You're listening to Good Job Brain.
Smooth puzzles, smart trivia.
Good Job Brain.
And we're back.
You're listening to Good Job Brain.
This week we're talking about shopping and buying things.
So, you know, when you're driving down and you're in a car, you're driving down, you're driving down
road you'll see a lot of like those used car kind of lots or you'll see car dealerships and in a lot of
these retail storefronts you'll see this item and i'm going to play a clip from family guy
i know i know oh yeah wacky waving inflatable arm flailing tube man wacky waving inflatable arm flailing
tube man wacky waving inflatable arm flailing tube man hi i'm al harrington president and ceo
of Al Harrington's Wacky Waving Inflatable Arm Flailing Tubeman Emporium and Warehouse.
Thanks to a shipping error, I am now currently overstocked on Wacky Waving,
inflatable Arm Flailing Tubemen, and I am passing the savings on to you!
Yes, the, I can't even say,
Wacky waving, inflatable, flailing, arm, flailing, arm tube man.
Anyways, you guys know what I mean.
It's like this tube of nylon or whatever.
it's kind of like a balloon and there's a fan underneath pumping air and also based on the the wind
conditions outside sometimes the guy looks like he's flailing and he has arms where did this come
from yeah and i couldn't even think of what the term is like what do you call this thing i think
that's part of why that bit is so funny is because you know those wacky waving inflatable flailing
arm guys what are they called it took me just like a lot of search just to find the generic name
But I'm not even sure, like, what it is.
So, and this is why I love sometimes doing good job brain research
because I feel like a detective.
Yeah.
So I'm, like, kind of like, finding these leads.

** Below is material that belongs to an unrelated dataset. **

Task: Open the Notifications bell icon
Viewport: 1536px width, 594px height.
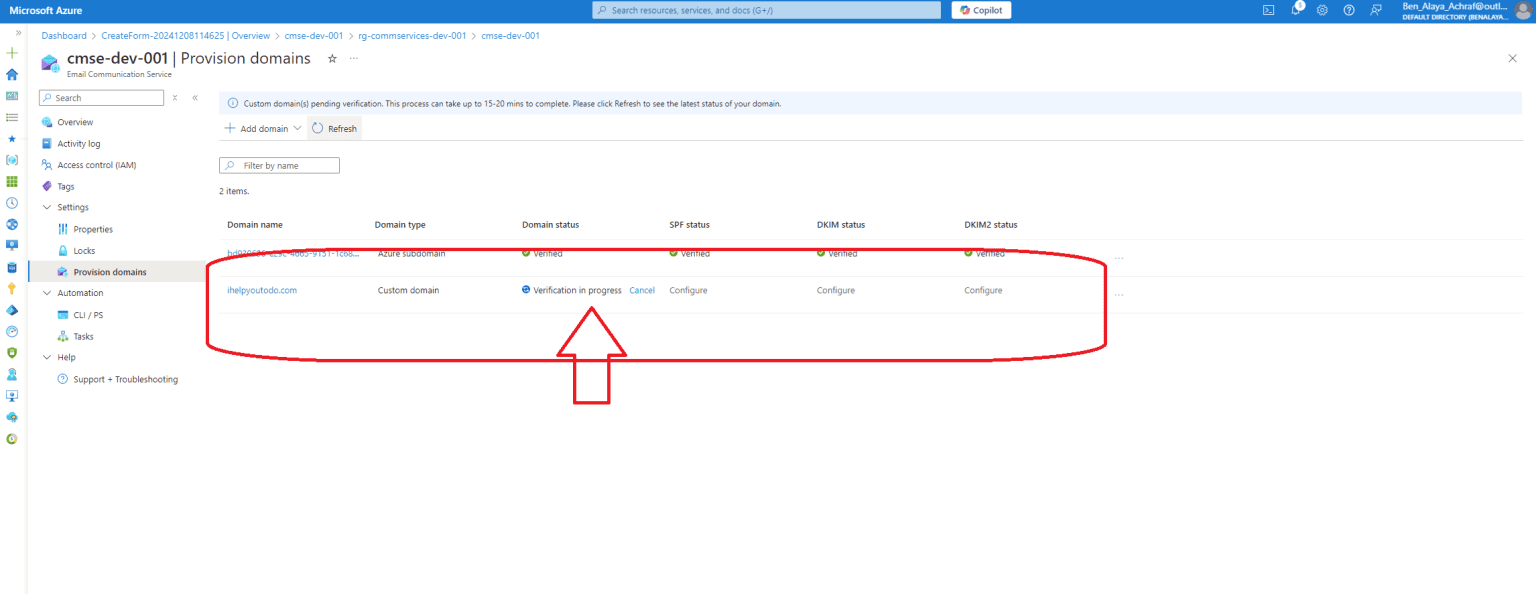Action: 1296,9
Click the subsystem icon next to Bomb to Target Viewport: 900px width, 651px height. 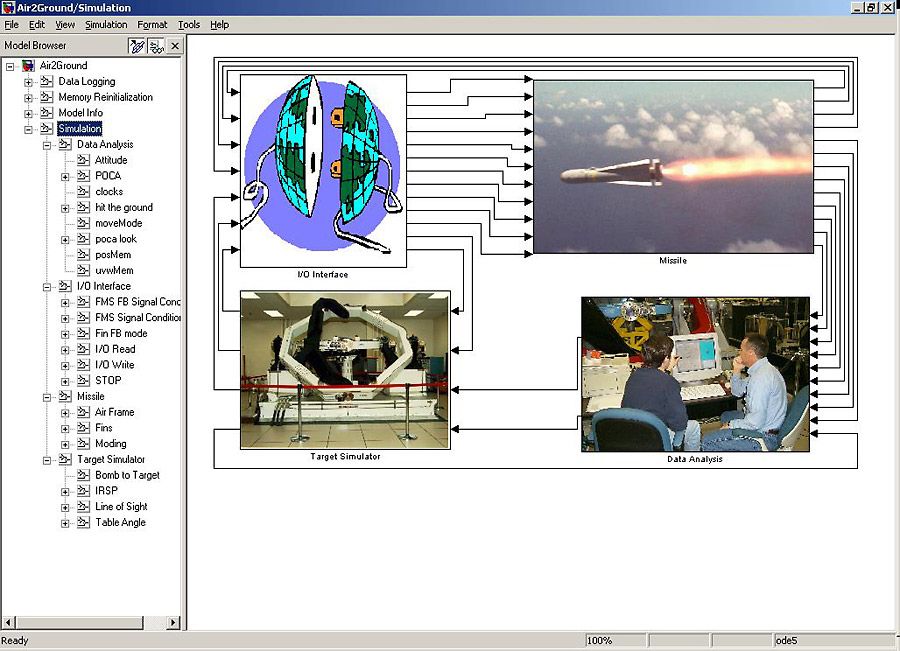click(84, 474)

So I found that air dancers, there's a company called Air Dancer Productions.
And Air Dancer Productions, which is actually in the Bay Area,
they state that Ear Dancers has been their registered trademarks.
March 1st, 1999.
Okay.
Is this it?
I was like, it's a trademark, but it's not a patent.
Who invented it?
So then here comes deep, deep down in the tube man hole, I guess.
So to speak.
Yeah.
Trying to find the origin of the tube man.
A lot of places also call them balloon guys or fly guys or sky guys or air guys.
Just a lot of tons of, tons of names.
And then I came across.
this one guy, and his name is Doron Gazit, and he is an artist, environment artist, does a lot of
installations that deal with a lot of wind and air, and so he was commissioned by the Olympics.
In 1996, Atlanta Olympics, at the ceremony to have some sort of inflatable guy.
And when you see pictures of this, you're like, that is the inflatable flailing arm tube man.
The er, flailing arm tube guy.
The guy, and this was in 1996.
So he must have made it, so he made it before the Air Dancer Company, and probably he invented
before the 1996 Olympics to be used for it.
And I'm guessing he didn't, like, copy it off of one that he saw outside his local car dealership.
Exactly, because I found the patent.
So he has a patent called Apparatus and Method for Providing Inflated Undulating Figures.
So in the patent, it specifically says, the figure is provided with at least two spaced apart outlets.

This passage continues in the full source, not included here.